Dan Leung with a backside smith grind on one of the Center’s tall ledges. Photo – Tommy Zhao
By Emmanuel Lemire
Edited by Erik Thorbeck
Photos by Tommy Zhao & Qiu Zhixiang
What is the Center?
The Center is a skate spot located in the Jing’an district of Shanghai. It was built in 2004. The spot encompasses a 40 story building and a plaza between Changle Lu, Changshu Lu, and Anfu Lu. Within the plaza there is a large smooth flatground area and towards the Anfu Lu side of the plaza there are several tall planter ledges. On the Changle Lu side of the plaza, there is a manual pad. Sidewalks surround the entire plaza, but the one on Anfu Lu is smooth and has ledges that run from one end to the other. Leading from the plaza into the sidewalk on Anfu Lu are small hubba ledges.
The Center today is thought of as a classic Shanghai skate spot, but that has not always been the case. For years after it was built, it was thought of by many locals as a good place to skate flatground, but not so much a place to go hang out for an all day session. Starting in the mid 2010s, the spot got more popular. The ledges within the plaza were waxed as were the ones on the sidewalk. Building security took notice of the increase in skateboarders and started to ban skating in certain parts of the plaza around 2017. Their approach was more piecemeal than all or nothing; they banned skating in certain parts of the plaza but allowed it in others. Today, The Center still looks the same as when it was built in 2004, but the way in which it is skated is much different. Here is a short history of The Center as a skate spot.
The Early Years: 2004-2014
While The Center has a lot of potential as a skate spot (open space, variety of obstacles), it was not an overnight sensation. For years after it was built, skaters mostly utilized it as a flatground spot.
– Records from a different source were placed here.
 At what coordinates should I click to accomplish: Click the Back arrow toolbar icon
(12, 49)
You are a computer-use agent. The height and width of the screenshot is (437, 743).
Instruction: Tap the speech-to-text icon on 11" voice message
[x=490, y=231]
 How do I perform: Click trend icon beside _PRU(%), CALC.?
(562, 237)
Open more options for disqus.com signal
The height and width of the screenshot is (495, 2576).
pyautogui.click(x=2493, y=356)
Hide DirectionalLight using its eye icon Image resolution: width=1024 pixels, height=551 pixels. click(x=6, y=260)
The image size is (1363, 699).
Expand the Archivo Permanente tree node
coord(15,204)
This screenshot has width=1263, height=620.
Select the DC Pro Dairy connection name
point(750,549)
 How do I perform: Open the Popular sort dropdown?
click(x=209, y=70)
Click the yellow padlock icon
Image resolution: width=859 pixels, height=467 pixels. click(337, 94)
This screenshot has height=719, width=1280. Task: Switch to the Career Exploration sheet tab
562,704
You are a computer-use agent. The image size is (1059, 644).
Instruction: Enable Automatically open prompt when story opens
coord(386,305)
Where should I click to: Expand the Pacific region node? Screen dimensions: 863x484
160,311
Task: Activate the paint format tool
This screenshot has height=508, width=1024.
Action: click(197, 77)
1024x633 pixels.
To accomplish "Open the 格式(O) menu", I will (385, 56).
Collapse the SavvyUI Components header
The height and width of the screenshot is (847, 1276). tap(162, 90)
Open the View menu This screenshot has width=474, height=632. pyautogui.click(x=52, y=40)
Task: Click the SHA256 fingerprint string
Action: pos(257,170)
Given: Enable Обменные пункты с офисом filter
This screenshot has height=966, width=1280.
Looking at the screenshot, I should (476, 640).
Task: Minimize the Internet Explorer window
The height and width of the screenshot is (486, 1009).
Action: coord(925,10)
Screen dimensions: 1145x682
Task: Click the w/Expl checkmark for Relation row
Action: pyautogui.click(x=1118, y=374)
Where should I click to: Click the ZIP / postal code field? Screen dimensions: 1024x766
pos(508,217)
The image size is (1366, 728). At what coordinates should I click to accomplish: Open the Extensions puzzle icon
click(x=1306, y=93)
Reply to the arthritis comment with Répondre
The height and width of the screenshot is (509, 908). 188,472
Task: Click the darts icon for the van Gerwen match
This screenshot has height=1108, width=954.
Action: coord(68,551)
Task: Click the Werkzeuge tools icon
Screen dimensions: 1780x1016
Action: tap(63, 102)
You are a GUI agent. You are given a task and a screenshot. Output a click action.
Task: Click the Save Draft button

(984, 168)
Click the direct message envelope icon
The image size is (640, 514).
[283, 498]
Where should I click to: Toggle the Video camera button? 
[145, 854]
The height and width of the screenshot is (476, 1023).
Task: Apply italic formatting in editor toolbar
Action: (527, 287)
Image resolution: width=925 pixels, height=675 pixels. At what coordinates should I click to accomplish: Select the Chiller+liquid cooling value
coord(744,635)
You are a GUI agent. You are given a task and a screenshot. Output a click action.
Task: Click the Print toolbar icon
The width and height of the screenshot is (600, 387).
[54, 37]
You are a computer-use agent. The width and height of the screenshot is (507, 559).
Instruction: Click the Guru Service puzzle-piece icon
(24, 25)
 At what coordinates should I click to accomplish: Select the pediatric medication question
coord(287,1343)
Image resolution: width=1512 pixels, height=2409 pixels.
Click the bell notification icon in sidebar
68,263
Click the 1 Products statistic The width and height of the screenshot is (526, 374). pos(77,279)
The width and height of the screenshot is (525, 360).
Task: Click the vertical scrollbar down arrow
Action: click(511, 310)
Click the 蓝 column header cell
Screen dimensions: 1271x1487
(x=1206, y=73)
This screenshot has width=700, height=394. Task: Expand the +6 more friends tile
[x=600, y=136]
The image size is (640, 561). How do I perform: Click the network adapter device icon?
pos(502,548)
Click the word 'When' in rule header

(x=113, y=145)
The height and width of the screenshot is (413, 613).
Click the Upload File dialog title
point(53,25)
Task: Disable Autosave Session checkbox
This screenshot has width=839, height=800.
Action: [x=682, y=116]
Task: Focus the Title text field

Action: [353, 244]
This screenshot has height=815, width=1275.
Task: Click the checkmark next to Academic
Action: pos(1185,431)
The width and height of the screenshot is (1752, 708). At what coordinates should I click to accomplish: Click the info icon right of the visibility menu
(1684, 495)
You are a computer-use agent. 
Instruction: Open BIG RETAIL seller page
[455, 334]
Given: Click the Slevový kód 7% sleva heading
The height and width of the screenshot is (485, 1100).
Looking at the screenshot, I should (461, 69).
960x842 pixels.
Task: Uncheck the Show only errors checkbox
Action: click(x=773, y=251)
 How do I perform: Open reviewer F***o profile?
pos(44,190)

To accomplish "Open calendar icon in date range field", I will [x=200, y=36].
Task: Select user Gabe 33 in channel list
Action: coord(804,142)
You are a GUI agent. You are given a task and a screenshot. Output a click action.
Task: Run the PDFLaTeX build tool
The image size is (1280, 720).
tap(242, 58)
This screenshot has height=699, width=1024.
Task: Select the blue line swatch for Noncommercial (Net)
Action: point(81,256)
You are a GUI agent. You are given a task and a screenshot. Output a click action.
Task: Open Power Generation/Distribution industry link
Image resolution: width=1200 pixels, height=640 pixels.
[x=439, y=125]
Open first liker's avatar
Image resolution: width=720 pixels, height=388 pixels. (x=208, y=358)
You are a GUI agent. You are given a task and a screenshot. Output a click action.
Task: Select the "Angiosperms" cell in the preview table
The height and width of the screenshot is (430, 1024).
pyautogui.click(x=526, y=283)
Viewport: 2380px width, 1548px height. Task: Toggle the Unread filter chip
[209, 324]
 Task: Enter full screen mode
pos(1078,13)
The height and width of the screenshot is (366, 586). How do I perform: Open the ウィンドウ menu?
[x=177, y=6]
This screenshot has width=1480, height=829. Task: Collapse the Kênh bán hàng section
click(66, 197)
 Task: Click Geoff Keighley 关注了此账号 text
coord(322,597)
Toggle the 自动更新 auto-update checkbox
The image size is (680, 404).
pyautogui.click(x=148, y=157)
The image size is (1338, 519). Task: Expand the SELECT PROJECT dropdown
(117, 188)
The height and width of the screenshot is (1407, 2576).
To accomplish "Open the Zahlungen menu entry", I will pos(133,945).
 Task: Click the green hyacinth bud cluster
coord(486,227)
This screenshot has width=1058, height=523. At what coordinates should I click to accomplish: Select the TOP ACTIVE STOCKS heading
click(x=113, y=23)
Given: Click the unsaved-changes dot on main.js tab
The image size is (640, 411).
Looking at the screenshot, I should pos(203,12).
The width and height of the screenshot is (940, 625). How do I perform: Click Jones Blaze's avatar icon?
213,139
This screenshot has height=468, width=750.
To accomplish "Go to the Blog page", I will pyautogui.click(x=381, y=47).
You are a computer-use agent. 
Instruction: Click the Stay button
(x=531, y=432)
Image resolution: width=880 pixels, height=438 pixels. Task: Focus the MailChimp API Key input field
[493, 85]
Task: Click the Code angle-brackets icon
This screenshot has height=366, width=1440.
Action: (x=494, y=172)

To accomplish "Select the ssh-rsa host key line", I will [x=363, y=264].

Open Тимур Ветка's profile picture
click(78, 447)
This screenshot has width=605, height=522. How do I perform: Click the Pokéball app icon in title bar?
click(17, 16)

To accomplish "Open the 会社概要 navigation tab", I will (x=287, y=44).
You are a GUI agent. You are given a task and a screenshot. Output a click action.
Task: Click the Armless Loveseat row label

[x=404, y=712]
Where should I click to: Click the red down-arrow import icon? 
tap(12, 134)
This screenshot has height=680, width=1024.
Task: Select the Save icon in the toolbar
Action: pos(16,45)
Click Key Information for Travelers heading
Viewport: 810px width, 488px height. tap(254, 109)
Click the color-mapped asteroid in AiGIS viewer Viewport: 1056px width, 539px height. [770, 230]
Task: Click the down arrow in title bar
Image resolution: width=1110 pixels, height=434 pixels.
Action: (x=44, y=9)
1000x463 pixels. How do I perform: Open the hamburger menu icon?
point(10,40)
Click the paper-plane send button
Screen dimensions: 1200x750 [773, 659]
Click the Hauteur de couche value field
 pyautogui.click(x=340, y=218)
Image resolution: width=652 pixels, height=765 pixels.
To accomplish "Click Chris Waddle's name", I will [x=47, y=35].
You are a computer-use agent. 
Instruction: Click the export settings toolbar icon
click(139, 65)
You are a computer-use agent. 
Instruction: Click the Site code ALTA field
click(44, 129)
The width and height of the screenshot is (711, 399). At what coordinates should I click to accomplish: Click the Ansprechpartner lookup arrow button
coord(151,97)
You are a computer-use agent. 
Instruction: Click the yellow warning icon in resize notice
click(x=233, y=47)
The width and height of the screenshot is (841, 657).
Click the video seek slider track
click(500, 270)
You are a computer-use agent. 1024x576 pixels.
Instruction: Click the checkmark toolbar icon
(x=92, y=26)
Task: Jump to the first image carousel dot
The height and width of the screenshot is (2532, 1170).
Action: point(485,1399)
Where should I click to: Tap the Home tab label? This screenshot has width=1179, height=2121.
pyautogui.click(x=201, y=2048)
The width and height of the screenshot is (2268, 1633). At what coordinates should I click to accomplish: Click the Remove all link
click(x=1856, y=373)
Relative to other spots of the time – LP and Weining Lu – it did not stand out. LP was closer to downtown, had more space, and had better ledges. Weining Lu was a bit further from the city center, but it also had amazing ledges and a lot of open space. Charlie Lanceplain documented many Shanghai skate spots in his 2010 skate documentary Shanghai 5, but the Center was not one of them.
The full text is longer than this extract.